During a follow-up time of 7 years, women with breast cancer had a higher incidence of mortality from heart failure, cardiomyopathy, stroke, arrythmia, cardiac arrest, and VTE. Women with a history of anthracycline use had higher incidence of heart failure and cardiomyopathy. Anthracycline is dose-dependent and can yield irreversible damage. Women with anthracycline exposure had the highest risk of arrhythmia and there was a 3-fold risk for VTE in all chemotherapy groups. Dr. Greenlee and colleagues also reported a higher risk of CVD-related and all-cause mortality with all groups, except in the anthracycline and trastuzumab group.

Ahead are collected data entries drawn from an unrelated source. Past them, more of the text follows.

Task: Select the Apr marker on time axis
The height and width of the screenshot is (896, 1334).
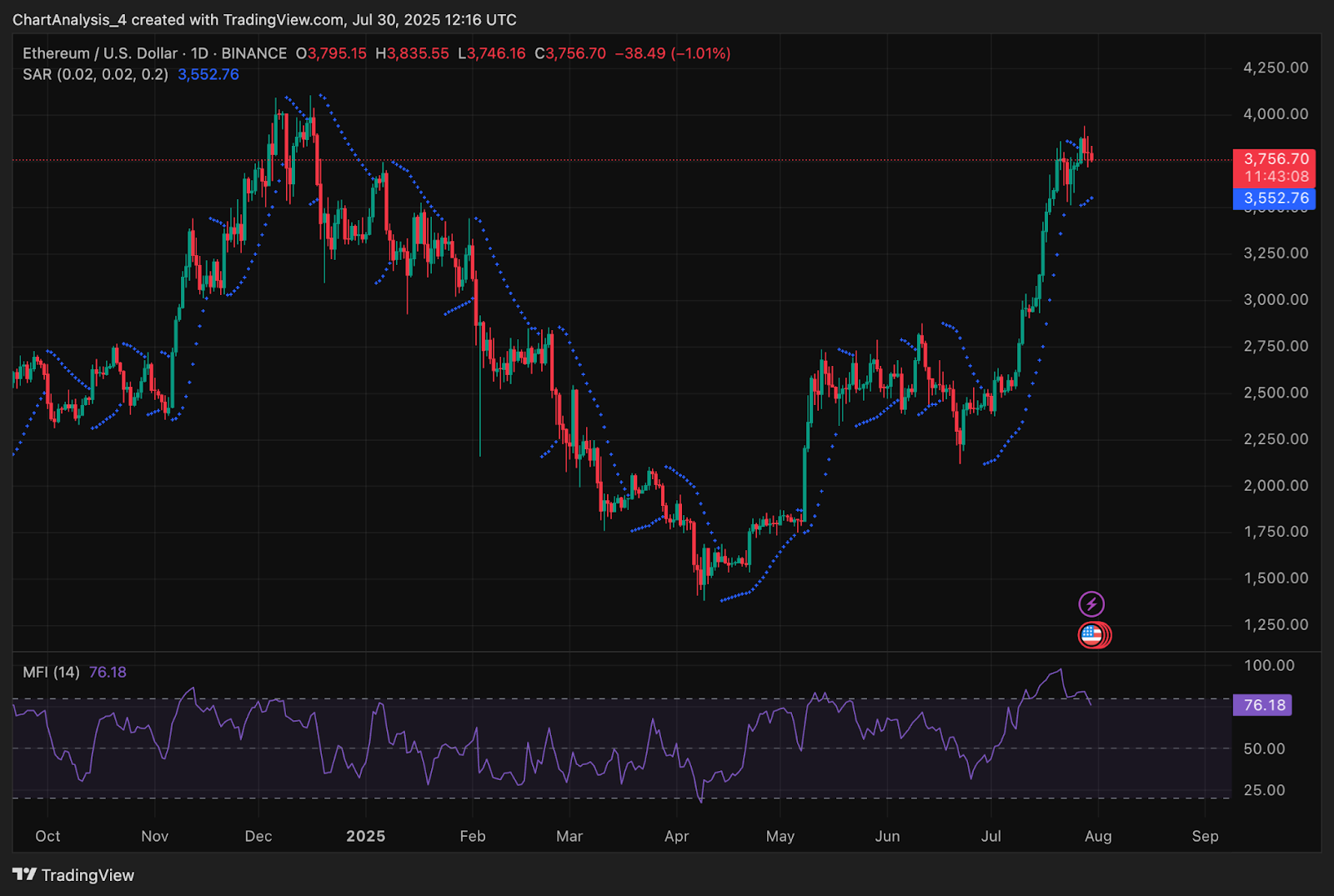Action: click(676, 836)
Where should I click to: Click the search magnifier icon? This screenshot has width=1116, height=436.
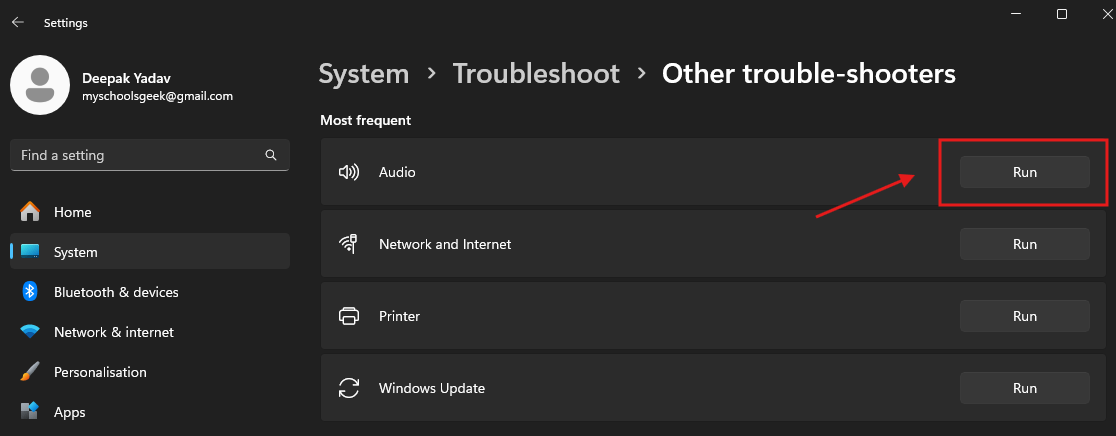click(270, 156)
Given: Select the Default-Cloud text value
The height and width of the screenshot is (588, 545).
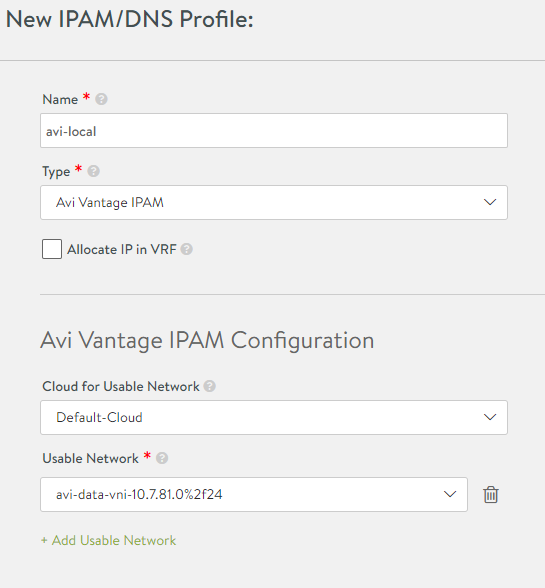Looking at the screenshot, I should [99, 417].
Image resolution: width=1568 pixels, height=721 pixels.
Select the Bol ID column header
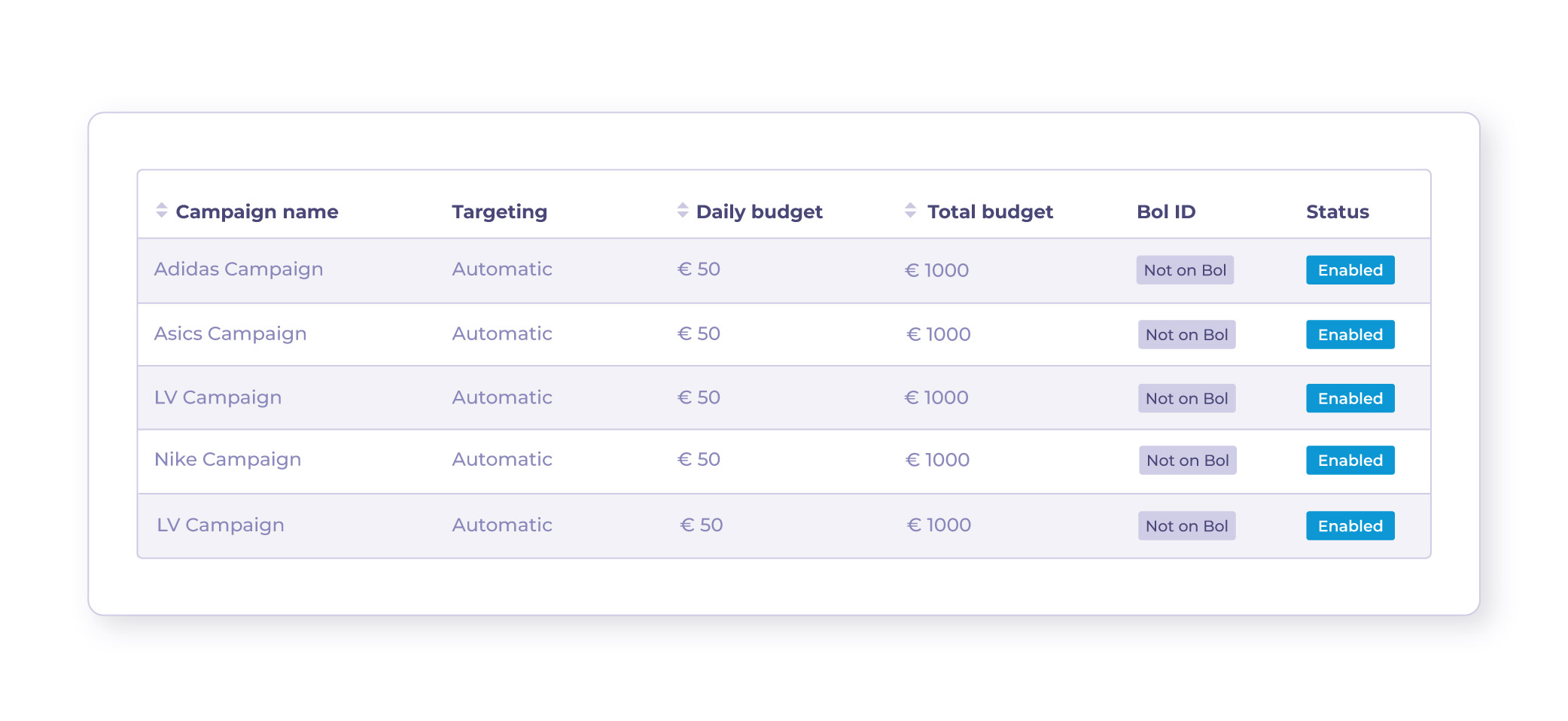(x=1165, y=212)
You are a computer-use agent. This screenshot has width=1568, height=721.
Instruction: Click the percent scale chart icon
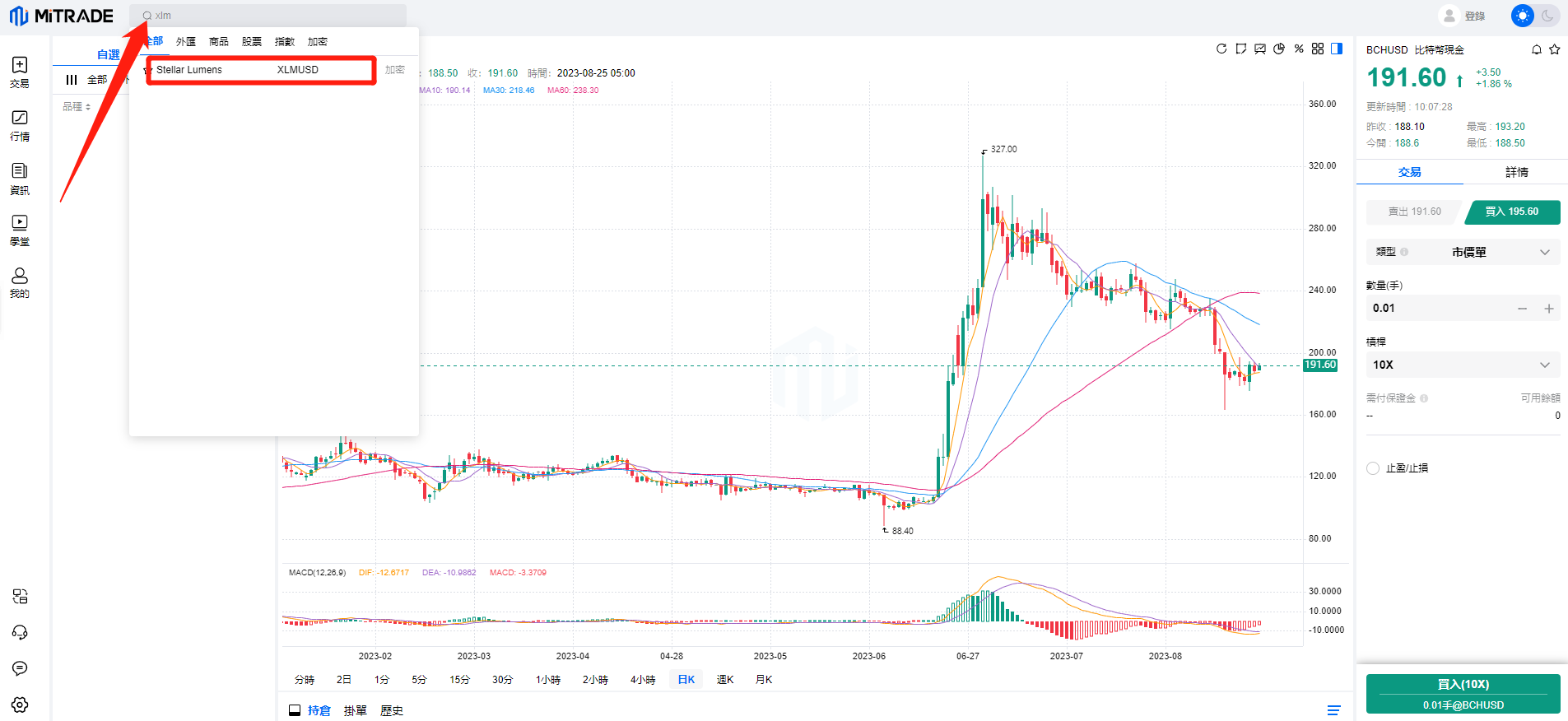(x=1299, y=49)
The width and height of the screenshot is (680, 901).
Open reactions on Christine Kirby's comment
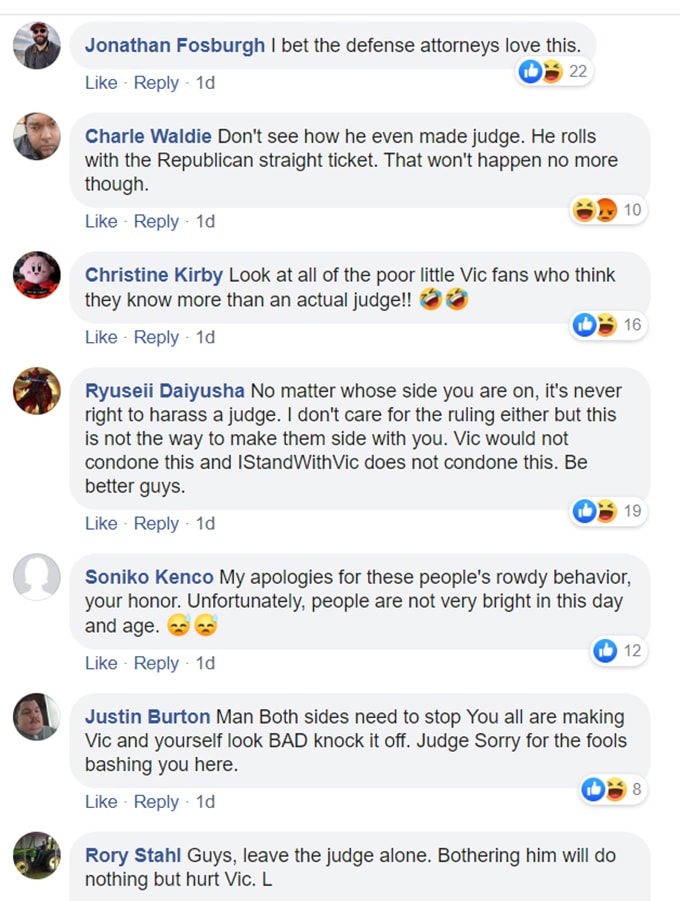pos(595,325)
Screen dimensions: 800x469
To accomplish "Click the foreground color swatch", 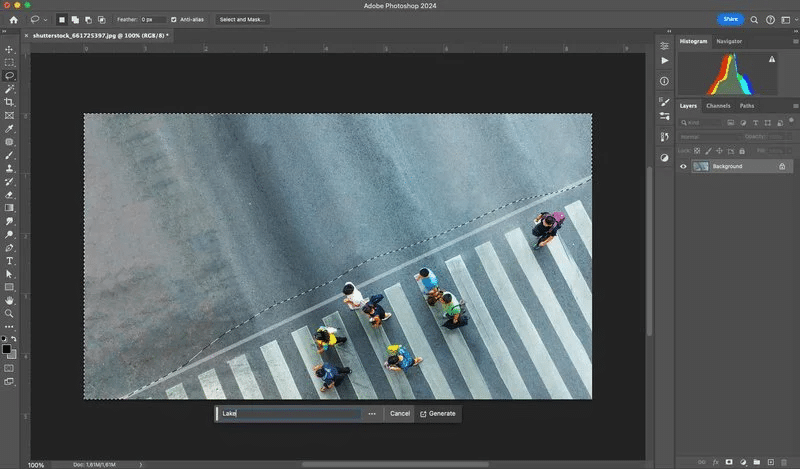I will [x=6, y=346].
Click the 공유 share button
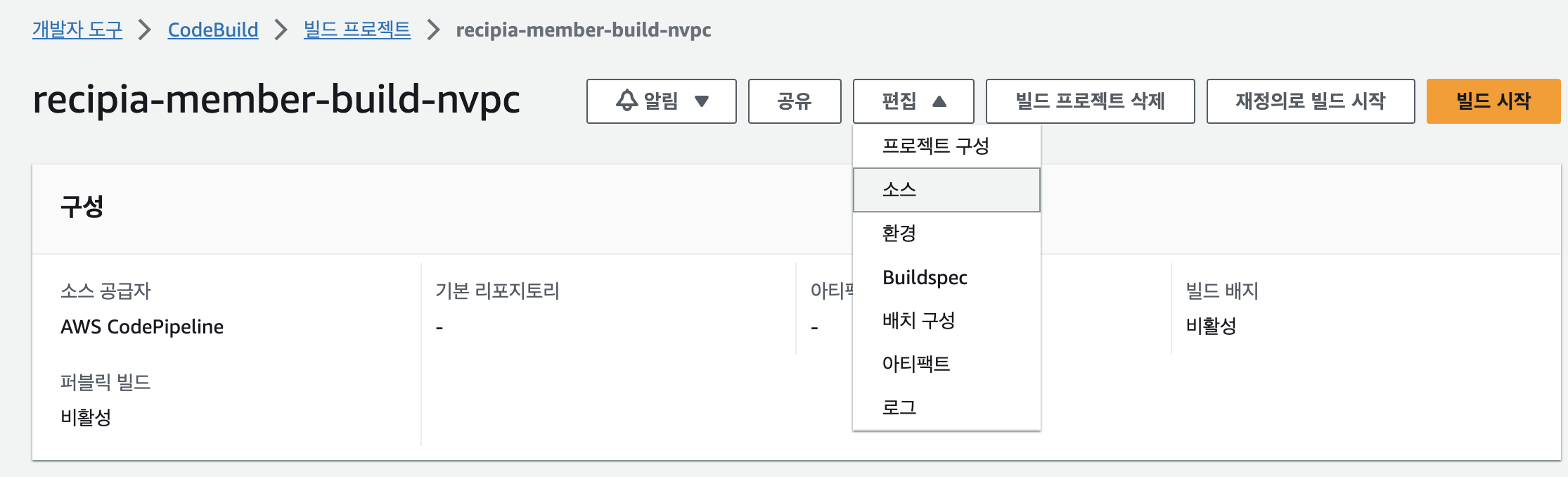This screenshot has height=477, width=1568. pyautogui.click(x=795, y=101)
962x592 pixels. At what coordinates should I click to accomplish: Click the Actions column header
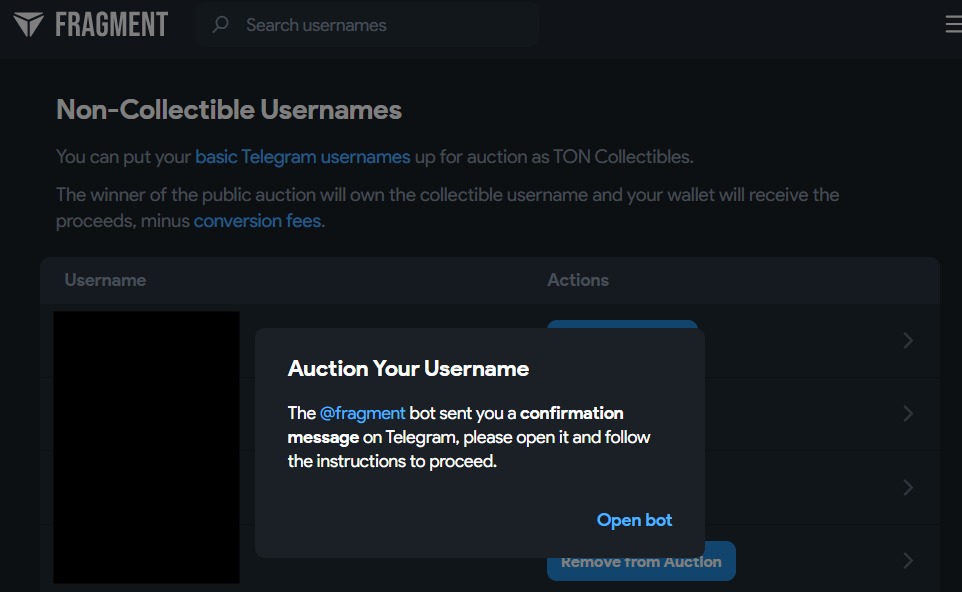577,280
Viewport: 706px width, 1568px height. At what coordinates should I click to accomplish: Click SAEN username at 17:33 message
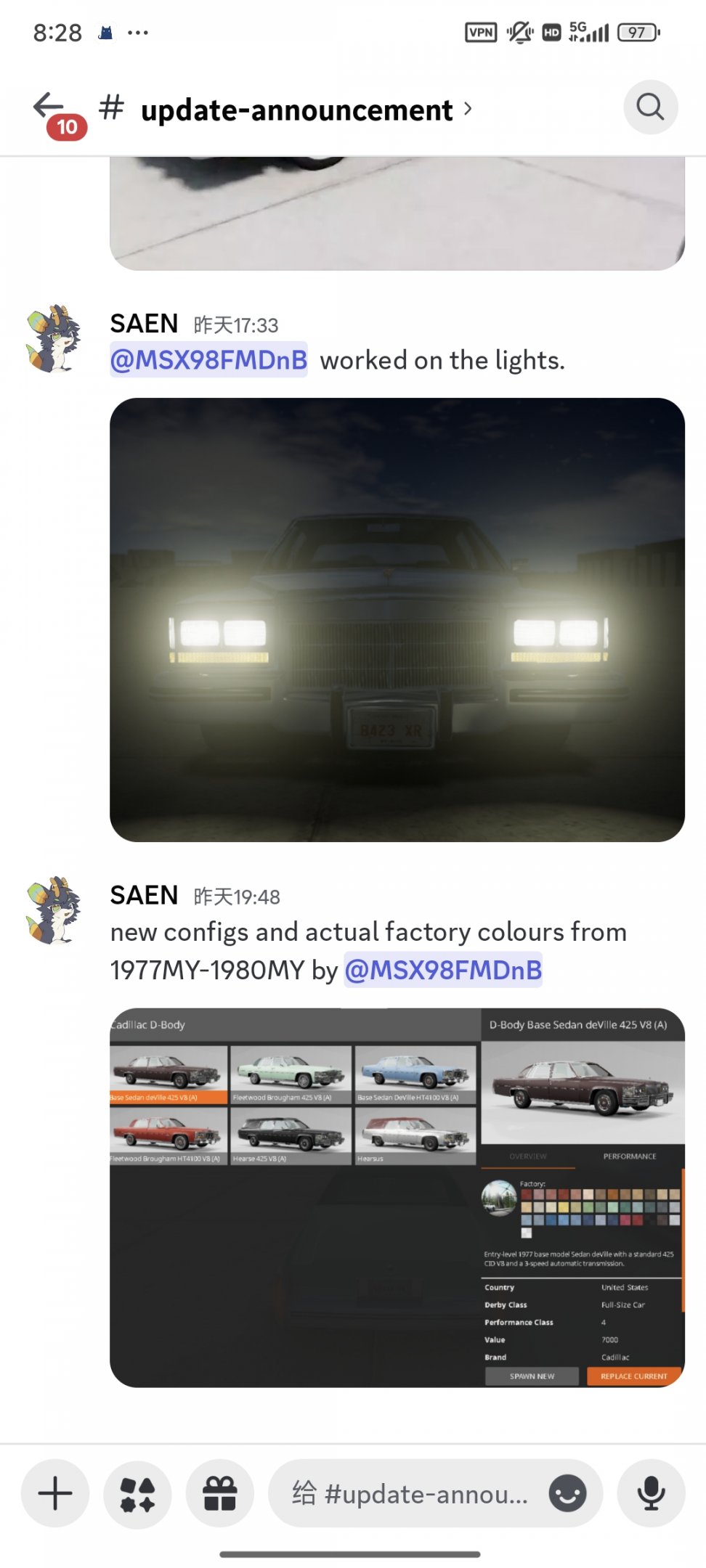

The Pathways Heart Study included a large sample of breast cancer cases and analyzed a racially and ethnically diverse patient population. “Using 14 years of data from the KPNC electronic health record, we showed that multiple forms of breast cancer treatments, including specific forms of chemotherapy, radiation therapy, and endocrine therapies, increase risk of multiple forms of cardiovascular disease”, said Dr. Greenlee. Overall, this study reported that women with breast cancer had a higher risk of developing CVD compared to women without breast cancer. CVD risks were different among chemotherapy groups. With compassion Dr. Greenlee noted, “We don’t want these findings to dissuade women from seeking treatment for their breast cancer. Rather, we want this to be a call to action for oncology, cardiology and primary care teams to establish robust clinical pathways to monitor and effectively treat cardiovascular disease.” Dr. Greenlee concluded by saying, “[u]ltimately, our findings support the need to raise awareness that this population of women is at increased risk of cardiovascular disease, and robust, comprehensive clinical pathways need to routinely monitor and manage any future cardiovascular disease.”
Cancer Consortium members Heather Greenlee and Richard Cheng from the UW/Fred Hutch CardioOncology program, contributed to this work.
Greenlee H, Iribarren C, Rana JS, Cheng R, Nguyen-Huynh M, Rillamas-Sun E, Shi Z, Laurent CA, Lee VS, Roh JM, Santiago-Torres M, Shen H, Hershman DL, Kushi LH, Neugebauer R, Kwan ML. Risk of Cardiovascular Disease in Women With and Without Breast Cancer: The Pathways Heart Study. Journal of Clinical Oncology. 2022 May 20;40(15):1647-58.